Campuran gas benzene, cumene, propilen, propane yang kondisinya suhu 278,23 0C dan tekanan 18 atm di umpankan kedalam reaktor. Reaktor yang digunakan adalah reakor fixed bed multitube yang bekerja secara non isothermal - non adiabatis. Reaksi terjadi secara eksothermis didalam pipa – pipa yang berisi katalisator asam phospat kieselguhr. Untuk menjaga agar suhu operasi tetap berada pada kisaran 278,23 0C, maka didalam shell dialirkan pendingin Dowterm A.
Gas yang keluar reaktor berupa campuran gas hasil reaksi dan gas sisa reaktan mempunyai kondisi suhu 278,23 0 C dan tekanan 18 atm. Selanjutnya campuran gas tersebut diturunkan tekanannya di expansion valve ( EV-101 ) dari 18 atm menjadi 1 atm. Setelah diturunkan tekanannya, campuran gas tersebut diumpankan ke condenser subcooler (E-104) untuk diturunkan suhunya dari 274,83 0C menjadi 60,265 0C dan sekalian merubah fasa benzene, cumene dan diisipropylbenzene dari gas menjadi cair.
Setelah diembunkan, maka campuran gas dan cairan tersebut dipisahkan antara fase cair dan fase gasnya di dalam flash drum (F-101). Propilen dan propana dalam fase gas yang keluar dari flash drum kemudian dialirkan oleh kompresor (JC-103) ke udara, yang kemudian dibakar . Sedangkan fase cairnya dipompa ke heater (HE-105) untuk di naikkan suhunya hingga suhu operasi destilasi pada suhu menara distilasi (MD-101) pada suhu 113,58 0C dan tekanan 1 atm dan kemudian dipompakan ke menara destilasi (MD-101)
Didalam menara destilasi (MD-101) terjadi proses pemisahan menjadi hasil atas dan hasil bawah.
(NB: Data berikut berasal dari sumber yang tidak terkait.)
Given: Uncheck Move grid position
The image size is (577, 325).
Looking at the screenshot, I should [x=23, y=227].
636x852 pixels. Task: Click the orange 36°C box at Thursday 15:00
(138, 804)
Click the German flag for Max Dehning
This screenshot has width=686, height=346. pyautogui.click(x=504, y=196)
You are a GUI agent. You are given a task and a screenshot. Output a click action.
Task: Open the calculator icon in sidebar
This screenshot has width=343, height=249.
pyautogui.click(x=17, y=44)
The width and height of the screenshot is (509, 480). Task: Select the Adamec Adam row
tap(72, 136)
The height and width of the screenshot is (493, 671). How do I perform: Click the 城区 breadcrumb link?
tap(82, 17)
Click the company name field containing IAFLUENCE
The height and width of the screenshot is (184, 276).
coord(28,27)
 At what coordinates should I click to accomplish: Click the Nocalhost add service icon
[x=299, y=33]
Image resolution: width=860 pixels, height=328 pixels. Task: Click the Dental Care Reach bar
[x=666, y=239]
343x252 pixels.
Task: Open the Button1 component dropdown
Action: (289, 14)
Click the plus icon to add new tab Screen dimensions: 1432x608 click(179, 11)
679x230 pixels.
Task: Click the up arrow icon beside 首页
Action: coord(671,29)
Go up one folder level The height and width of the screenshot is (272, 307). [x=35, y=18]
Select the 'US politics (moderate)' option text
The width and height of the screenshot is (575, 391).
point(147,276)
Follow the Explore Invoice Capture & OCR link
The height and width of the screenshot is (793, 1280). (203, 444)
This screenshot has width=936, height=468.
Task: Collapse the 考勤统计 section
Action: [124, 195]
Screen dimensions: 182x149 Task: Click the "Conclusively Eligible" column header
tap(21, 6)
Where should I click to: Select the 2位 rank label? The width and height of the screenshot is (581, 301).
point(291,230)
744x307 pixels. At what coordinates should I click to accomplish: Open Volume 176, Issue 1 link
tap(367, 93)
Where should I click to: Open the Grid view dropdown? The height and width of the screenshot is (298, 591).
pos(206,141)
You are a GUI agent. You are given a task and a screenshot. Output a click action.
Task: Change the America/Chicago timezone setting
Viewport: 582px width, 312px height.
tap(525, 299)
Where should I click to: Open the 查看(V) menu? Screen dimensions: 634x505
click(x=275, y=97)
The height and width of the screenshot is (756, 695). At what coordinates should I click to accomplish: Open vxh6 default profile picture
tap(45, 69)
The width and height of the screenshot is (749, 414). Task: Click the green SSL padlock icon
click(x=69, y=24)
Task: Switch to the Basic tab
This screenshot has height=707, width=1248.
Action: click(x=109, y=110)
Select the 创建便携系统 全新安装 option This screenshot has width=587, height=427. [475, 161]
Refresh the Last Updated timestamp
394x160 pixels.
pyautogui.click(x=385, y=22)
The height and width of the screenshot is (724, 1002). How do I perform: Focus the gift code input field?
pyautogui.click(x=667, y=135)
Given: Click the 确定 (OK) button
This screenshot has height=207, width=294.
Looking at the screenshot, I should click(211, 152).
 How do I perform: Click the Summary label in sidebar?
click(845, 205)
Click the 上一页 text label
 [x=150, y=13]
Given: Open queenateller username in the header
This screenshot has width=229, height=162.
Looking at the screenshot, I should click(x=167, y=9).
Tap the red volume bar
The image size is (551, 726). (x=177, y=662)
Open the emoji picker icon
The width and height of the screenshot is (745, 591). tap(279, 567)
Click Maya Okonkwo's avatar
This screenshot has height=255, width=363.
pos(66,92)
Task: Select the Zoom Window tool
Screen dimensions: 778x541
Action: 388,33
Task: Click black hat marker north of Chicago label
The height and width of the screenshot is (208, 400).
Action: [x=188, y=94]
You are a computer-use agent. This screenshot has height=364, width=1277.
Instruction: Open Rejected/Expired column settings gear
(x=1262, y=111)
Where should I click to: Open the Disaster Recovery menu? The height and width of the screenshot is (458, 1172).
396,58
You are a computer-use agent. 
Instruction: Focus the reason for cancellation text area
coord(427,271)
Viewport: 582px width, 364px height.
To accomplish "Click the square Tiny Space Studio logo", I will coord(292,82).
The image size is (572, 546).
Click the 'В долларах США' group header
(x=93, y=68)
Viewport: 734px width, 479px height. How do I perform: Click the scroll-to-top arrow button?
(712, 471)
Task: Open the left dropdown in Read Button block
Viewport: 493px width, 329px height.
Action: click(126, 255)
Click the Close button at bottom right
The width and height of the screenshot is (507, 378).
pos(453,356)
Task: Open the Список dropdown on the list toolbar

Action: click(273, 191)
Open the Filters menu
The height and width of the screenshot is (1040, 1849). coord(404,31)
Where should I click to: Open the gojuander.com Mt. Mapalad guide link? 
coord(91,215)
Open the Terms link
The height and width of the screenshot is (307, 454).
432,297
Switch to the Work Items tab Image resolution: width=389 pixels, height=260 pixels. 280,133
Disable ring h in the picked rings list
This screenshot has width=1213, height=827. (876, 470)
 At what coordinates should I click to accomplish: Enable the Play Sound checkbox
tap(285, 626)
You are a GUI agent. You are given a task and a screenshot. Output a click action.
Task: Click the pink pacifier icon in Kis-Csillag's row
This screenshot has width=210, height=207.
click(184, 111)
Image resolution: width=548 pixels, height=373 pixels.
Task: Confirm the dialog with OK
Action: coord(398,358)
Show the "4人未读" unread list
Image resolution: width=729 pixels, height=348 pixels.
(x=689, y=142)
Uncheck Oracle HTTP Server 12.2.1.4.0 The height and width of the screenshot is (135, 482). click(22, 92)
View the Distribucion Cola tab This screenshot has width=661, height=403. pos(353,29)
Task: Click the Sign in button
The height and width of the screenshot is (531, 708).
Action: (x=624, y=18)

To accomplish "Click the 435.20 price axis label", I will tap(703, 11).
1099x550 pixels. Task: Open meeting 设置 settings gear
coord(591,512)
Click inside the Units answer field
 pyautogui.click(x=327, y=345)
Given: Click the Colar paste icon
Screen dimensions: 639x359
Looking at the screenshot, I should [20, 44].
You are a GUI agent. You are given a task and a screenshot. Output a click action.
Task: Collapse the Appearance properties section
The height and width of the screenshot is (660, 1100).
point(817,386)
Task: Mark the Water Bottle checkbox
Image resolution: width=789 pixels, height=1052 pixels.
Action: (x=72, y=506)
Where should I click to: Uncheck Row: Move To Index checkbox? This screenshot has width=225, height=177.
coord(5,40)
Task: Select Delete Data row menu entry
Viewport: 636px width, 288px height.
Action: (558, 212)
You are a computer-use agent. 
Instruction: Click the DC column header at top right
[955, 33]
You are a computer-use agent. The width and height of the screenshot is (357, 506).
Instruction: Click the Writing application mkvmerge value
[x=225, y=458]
Hasil atas yang telah didinginkan dan dikondensasikan di condenser subcooler (HE-107) pada suhu 81,87 0C dan tekanan 1 atm yang berupa benzene yang mengandung sedikit cumene direcyle untuk diumpankan kembali kedalam reactor. Sedangkan hasil bawah pada suhu 159,28 0C dan tekanan 1 atm yang sebagian besar terdiri dari cumen di umpankan kedalam menara distilasi (MD-102).
Didalam menara distilasi (MD-102) terjadi proses pemisahan. Hasil atas pada suhu 156,779 0C dan tekanan 1 atm diambil sebagai produk,yang mengandung cumen dengan kemurnian 99,20 %. Sedangkan hasil bawah pada suhu 165,102 0C dan tekanan 1 atm yang mengandung diisopropilbenzena diambil sebagai hasil samping.
Hasil atas menara distilasi (MD-102) selanjutnya di umpankan ke HE (E-109) untuk diturunkan suhunya dari 156,77 0C menjadi 30 0C, kemudian dipompa untuk disimpan di tangki penyimpan ( TT-103 ). Sedangkan hasil bawahnya diturunkan suhunya di HE (E-111) dari 165,10 0C menjadi 30 0C, Selanjutnya hasil samping tersebut dipompa untuk disimpan didalam tangki penyimpan (TT-104).